[Start of section]

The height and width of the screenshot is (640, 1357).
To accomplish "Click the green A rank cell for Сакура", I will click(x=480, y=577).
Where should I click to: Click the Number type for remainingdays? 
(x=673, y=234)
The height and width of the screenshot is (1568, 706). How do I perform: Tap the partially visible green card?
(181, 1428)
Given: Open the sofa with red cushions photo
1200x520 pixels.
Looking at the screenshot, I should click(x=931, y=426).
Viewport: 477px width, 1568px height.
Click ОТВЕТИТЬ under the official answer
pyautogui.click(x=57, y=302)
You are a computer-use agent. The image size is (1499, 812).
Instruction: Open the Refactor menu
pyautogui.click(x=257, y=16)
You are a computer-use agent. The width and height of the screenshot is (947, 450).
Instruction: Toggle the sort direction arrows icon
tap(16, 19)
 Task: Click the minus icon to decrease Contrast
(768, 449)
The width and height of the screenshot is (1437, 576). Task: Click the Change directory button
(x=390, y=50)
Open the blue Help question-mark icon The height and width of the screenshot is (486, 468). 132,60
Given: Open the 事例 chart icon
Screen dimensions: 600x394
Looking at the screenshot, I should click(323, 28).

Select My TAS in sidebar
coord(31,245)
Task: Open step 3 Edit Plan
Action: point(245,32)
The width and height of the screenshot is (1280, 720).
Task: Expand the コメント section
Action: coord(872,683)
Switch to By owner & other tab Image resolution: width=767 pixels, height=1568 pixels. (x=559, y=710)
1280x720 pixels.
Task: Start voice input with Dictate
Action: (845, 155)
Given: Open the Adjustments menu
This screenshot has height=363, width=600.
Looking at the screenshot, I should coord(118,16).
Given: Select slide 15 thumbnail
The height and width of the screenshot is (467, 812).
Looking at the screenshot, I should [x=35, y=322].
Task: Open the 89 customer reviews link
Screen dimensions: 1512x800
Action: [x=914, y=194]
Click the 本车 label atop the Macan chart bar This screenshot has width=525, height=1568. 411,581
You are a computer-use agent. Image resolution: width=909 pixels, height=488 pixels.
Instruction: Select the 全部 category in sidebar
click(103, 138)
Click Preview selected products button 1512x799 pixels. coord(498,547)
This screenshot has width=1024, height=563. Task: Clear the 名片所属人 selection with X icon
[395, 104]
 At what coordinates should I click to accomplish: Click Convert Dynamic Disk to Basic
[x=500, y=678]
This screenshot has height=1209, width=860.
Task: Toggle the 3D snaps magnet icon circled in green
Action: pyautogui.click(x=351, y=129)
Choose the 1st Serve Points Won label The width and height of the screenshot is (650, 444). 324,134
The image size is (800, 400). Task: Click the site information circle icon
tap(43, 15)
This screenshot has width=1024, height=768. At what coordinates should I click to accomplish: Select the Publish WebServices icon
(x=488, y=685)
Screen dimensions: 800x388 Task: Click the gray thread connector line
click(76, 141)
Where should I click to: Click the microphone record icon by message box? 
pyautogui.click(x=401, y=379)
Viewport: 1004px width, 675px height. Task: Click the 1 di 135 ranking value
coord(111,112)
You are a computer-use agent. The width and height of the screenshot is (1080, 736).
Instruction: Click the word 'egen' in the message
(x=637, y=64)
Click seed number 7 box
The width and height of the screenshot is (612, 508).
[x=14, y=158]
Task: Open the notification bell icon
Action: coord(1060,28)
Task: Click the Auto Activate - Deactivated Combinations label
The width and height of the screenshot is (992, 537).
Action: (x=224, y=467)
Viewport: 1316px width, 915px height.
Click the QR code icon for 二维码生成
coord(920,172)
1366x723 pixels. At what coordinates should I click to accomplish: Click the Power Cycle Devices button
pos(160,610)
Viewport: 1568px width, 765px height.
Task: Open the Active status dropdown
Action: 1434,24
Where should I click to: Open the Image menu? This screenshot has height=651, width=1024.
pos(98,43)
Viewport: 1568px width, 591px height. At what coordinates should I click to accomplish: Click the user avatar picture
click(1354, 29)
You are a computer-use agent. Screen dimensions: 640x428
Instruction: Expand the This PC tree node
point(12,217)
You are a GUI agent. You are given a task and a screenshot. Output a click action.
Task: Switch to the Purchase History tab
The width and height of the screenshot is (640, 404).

[End of section]

[WHAT NEEDS TO BE DONE]: Please transcribe the entire listing exactly as given.

[RESULT OF THE EXERCISE]:
The height and width of the screenshot is (640, 1357).
To accomplish "Click the green A rank cell for Сакура", I will click(x=480, y=577).
Where should I click to: Click the Number type for remainingdays? 
(x=673, y=234)
The height and width of the screenshot is (1568, 706). How do I perform: Tap the partially visible green card?
(181, 1428)
Given: Open the sofa with red cushions photo
1200x520 pixels.
Looking at the screenshot, I should click(x=931, y=426).
Viewport: 477px width, 1568px height.
Click ОТВЕТИТЬ under the official answer
pyautogui.click(x=57, y=302)
You are a computer-use agent. The image size is (1499, 812).
Instruction: Open the Refactor menu
pyautogui.click(x=257, y=16)
You are a computer-use agent. The width and height of the screenshot is (947, 450).
Instruction: Toggle the sort direction arrows icon
tap(16, 19)
 Task: Click the minus icon to decrease Contrast
(768, 449)
The width and height of the screenshot is (1437, 576). Task: Click the Change directory button
(x=390, y=50)
Open the blue Help question-mark icon The height and width of the screenshot is (486, 468). 132,60
Given: Open the 事例 chart icon
Screen dimensions: 600x394
Looking at the screenshot, I should click(323, 28).

Select My TAS in sidebar
coord(31,245)
Task: Open step 3 Edit Plan
Action: point(245,32)
The width and height of the screenshot is (1280, 720).
Task: Expand the コメント section
Action: coord(872,683)
Switch to By owner & other tab Image resolution: width=767 pixels, height=1568 pixels. (x=559, y=710)
1280x720 pixels.
Task: Start voice input with Dictate
Action: (845, 155)
Given: Open the Adjustments menu
This screenshot has height=363, width=600.
Looking at the screenshot, I should coord(118,16).
Given: Select slide 15 thumbnail
The height and width of the screenshot is (467, 812).
Looking at the screenshot, I should [x=35, y=322].
Task: Open the 89 customer reviews link
Screen dimensions: 1512x800
Action: [x=914, y=194]
Click the 本车 label atop the Macan chart bar This screenshot has width=525, height=1568. 411,581
You are a computer-use agent. Image resolution: width=909 pixels, height=488 pixels.
Instruction: Select the 全部 category in sidebar
click(103, 138)
Click Preview selected products button 1512x799 pixels. coord(498,547)
This screenshot has width=1024, height=563. Task: Clear the 名片所属人 selection with X icon
[395, 104]
 At what coordinates should I click to accomplish: Click Convert Dynamic Disk to Basic
[x=500, y=678]
This screenshot has height=1209, width=860.
Task: Toggle the 3D snaps magnet icon circled in green
Action: pyautogui.click(x=351, y=129)
Choose the 1st Serve Points Won label The width and height of the screenshot is (650, 444). 324,134
The image size is (800, 400). Task: Click the site information circle icon
tap(43, 15)
This screenshot has width=1024, height=768. At what coordinates should I click to accomplish: Select the Publish WebServices icon
(x=488, y=685)
Screen dimensions: 800x388 Task: Click the gray thread connector line
click(76, 141)
Where should I click to: Click the microphone record icon by message box? 
pyautogui.click(x=401, y=379)
Viewport: 1004px width, 675px height. Task: Click the 1 di 135 ranking value
coord(111,112)
You are a computer-use agent. The width and height of the screenshot is (1080, 736).
Instruction: Click the word 'egen' in the message
(x=637, y=64)
Click seed number 7 box
The width and height of the screenshot is (612, 508).
[x=14, y=158]
Task: Open the notification bell icon
Action: coord(1060,28)
Task: Click the Auto Activate - Deactivated Combinations label
The width and height of the screenshot is (992, 537).
Action: (x=224, y=467)
Viewport: 1316px width, 915px height.
Click the QR code icon for 二维码生成
coord(920,172)
1366x723 pixels. At what coordinates should I click to accomplish: Click the Power Cycle Devices button
pos(160,610)
Viewport: 1568px width, 765px height.
Task: Open the Active status dropdown
Action: 1434,24
Where should I click to: Open the Image menu? This screenshot has height=651, width=1024.
pos(98,43)
Viewport: 1568px width, 591px height. At what coordinates should I click to accomplish: Click the user avatar picture
click(1354, 29)
You are a computer-use agent. Screen dimensions: 640x428
Instruction: Expand the This PC tree node
point(12,217)
You are a GUI agent. You are given a task and a screenshot. Output a click action.
Task: Switch to the Purchase History tab
The width and height of the screenshot is (640, 404).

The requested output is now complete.